**Supplied records**
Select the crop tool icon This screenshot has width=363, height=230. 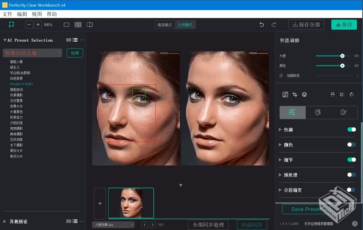tap(295, 95)
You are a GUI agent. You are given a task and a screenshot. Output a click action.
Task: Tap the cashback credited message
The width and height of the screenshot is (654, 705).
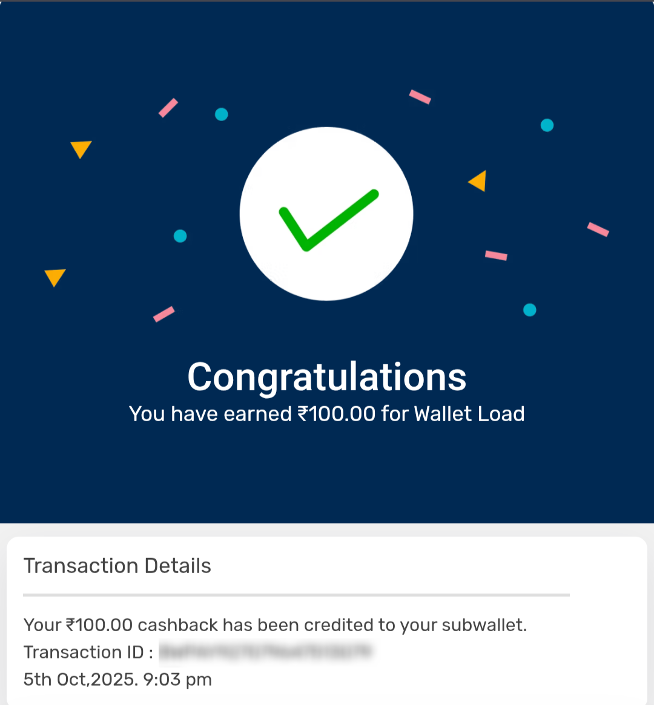coord(275,625)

**About this exercise**
Looking at the records above, extract only the lines from the one with "The width and" through the last line, exactly, with the pictures left out.

**Exercise solution**
The width and height of the screenshot is (654, 705).
coord(275,625)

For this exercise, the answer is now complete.